The Amuse Bouche (pictured at top) was a red fife brioche with bone marrow custard, walleye caviar and bacon jam. I had fun combining the marrow, caviar and bacon jam onto the brioche to get the perfect creamy, salty bite. For me, the bacon jam was the highlight of this dish and I want more.
(First course: Pickled sardines and nduja)
The first course, pickled sardines and nduja, was my favorite. Nduja is a spreadable spicy pork sausage that originates from Calabria. The spiciness of the sausage was tamed, slightly, by the pickled sardine and vegetables. I loved this open faced sandwich.
(Second Course: Sea parsley maccheroni alla chitarra, spot prawns, piment de St. Beatrix, cured goat liver)
The second course featured maccheroni alla chitarra, a pasta that is cut by using a special frame strung with metal wire which makes it look like a guitar. The resulting pasta has a distinctive square cross section but other than that is similar to spaghetti. I loved the sweetness of the prawns with the spiciness of the St. Beatrix pepper. The only complaint is that the spot prawns were hard to deshell but that's probably my shortcoming.
(Third Course: Halibut with herbs and cream)
The third course was my least favorite. I love halibut and I love creamy sauces but I found this creamy fish dish to be flavorless and in need of a good dosage of salt.
(Fourth Course: Lamb shoulder cooked in hay, rhubarb and natural herbs)
(A nice bowl of vegetables)
The fourth course featured ingredients found at Gereli Farms. The lamb shoulder was tender and combined with rhubarb mustarda took it to the next level. The vegetables which were served family style, featured morel mushrooms stuffed with foie gras. At our table the boyfriend and I were able to snatch all of the foie gras filled morels, our four other dining companions didn't seem interested in them. Their loss.
(Fifth Course: Elderflower ice cream and sea buckthorn sorbet)
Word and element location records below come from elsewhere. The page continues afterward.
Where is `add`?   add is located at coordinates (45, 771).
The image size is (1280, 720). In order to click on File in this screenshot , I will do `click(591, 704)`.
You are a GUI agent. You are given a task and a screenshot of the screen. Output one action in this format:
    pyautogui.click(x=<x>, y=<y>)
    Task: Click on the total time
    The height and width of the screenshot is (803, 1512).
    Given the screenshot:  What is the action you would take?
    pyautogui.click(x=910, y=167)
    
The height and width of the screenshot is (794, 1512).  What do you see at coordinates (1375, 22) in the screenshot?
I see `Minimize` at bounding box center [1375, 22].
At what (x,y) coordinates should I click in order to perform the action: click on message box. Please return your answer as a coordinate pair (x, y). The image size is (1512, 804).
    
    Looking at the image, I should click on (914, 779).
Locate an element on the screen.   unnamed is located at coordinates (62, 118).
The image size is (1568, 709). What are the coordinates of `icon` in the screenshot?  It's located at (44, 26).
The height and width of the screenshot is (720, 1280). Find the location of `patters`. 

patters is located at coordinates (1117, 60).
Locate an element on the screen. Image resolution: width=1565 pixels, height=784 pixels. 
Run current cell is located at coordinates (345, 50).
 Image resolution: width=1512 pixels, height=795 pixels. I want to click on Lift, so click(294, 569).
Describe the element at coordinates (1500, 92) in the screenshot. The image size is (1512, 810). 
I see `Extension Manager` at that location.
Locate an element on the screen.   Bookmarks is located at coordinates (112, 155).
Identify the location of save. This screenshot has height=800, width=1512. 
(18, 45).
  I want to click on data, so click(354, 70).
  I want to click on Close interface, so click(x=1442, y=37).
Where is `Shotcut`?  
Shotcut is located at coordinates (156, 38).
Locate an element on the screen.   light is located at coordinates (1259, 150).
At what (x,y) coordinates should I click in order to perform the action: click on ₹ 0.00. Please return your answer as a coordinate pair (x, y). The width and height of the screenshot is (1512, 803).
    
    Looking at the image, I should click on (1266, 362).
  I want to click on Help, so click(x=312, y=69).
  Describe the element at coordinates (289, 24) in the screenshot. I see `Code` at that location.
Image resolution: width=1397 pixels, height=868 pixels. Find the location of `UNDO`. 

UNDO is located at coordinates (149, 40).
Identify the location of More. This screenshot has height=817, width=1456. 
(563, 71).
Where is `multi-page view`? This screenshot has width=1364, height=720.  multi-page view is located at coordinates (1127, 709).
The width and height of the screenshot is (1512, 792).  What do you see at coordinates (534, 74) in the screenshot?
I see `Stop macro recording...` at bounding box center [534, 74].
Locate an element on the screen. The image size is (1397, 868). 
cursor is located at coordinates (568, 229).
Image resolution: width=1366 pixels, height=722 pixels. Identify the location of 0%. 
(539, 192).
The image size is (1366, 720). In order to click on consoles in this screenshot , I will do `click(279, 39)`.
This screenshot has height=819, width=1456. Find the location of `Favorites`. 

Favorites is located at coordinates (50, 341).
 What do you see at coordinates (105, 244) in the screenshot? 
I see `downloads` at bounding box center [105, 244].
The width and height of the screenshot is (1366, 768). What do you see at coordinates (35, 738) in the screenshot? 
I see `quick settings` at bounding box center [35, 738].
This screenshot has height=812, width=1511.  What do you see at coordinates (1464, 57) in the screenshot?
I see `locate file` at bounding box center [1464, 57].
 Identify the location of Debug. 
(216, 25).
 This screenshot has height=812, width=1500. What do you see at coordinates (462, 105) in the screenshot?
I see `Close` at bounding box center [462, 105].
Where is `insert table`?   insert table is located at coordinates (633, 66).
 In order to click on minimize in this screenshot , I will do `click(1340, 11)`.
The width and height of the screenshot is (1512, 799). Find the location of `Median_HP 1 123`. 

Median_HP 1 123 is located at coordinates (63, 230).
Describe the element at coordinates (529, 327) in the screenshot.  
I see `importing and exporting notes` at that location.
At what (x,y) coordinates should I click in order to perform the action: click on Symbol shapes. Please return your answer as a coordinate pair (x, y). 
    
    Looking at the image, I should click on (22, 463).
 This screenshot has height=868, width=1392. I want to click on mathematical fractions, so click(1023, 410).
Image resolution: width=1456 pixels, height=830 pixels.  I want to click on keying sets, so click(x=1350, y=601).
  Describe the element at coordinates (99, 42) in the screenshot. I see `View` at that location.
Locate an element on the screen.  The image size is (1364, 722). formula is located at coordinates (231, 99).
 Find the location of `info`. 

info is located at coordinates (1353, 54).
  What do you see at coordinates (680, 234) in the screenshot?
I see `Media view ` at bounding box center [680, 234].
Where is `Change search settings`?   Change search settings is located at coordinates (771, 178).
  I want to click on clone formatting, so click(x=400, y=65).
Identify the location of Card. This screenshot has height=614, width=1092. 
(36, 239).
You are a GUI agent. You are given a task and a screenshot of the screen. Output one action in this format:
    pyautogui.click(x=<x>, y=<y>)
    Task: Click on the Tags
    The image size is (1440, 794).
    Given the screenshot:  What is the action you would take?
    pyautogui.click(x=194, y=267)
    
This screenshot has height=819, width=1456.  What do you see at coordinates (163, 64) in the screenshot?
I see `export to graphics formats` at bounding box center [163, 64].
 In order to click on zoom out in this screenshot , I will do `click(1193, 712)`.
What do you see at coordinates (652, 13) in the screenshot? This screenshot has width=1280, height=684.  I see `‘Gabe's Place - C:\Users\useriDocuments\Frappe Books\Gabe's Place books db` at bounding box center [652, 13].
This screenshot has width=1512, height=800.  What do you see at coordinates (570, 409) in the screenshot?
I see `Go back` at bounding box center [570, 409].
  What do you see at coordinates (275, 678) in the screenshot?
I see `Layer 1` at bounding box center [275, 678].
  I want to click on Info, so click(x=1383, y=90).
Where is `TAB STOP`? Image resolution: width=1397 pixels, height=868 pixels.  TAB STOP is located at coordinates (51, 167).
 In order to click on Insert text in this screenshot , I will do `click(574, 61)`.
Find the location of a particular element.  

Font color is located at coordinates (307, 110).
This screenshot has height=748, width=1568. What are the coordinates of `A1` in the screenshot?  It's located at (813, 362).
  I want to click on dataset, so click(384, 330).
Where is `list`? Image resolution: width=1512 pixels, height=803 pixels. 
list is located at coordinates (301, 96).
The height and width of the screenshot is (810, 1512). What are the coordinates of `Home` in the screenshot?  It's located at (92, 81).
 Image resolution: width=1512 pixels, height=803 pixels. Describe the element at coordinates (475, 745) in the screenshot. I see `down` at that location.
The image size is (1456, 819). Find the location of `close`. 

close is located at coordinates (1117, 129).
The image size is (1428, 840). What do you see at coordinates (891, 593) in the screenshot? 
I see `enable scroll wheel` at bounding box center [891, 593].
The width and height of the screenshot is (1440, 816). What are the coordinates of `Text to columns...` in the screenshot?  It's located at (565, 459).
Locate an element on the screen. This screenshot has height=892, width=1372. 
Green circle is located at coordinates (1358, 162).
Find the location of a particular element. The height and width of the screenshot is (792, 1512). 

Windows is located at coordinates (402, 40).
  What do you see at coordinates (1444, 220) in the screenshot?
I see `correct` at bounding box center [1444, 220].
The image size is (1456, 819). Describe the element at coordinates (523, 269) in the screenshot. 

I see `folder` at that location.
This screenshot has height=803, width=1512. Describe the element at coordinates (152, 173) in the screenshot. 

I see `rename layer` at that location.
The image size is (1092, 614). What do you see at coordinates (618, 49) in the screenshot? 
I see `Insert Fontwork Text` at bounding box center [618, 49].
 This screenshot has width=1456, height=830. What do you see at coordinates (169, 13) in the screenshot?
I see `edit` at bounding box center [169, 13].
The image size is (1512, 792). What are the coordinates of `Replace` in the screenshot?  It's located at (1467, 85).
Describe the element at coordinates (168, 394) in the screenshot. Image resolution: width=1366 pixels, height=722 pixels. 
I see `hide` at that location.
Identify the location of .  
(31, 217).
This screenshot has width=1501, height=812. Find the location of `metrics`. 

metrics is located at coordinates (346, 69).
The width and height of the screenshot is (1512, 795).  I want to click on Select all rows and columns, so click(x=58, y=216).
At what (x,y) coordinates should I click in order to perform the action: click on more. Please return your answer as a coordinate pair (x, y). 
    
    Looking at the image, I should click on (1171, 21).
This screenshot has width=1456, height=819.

I didn't know what sea buckthorn was before having this dessert but the tart orange berry is delicious as a sorbet. Combined with the elderflower ice cream it's a delicious combination of sweet and tart.
(Sixth Course: Maple syrup and a cup of Labrador tea)
I don't think I've been served pure maple syrup before but this super sweet syrup from Societe Orignal was a treat. The Labrador tea was warming and able to refresh the palate after the syrup.
The overall meal was wonderful and going to Montreal to visit DNA restaurant is now on my to-do list as is sourcing locally made nduja and bacon jam. I hope we see more collaborative dinners with restaurants and guest Chefs as I find it really opens my eyes and inspires me to create.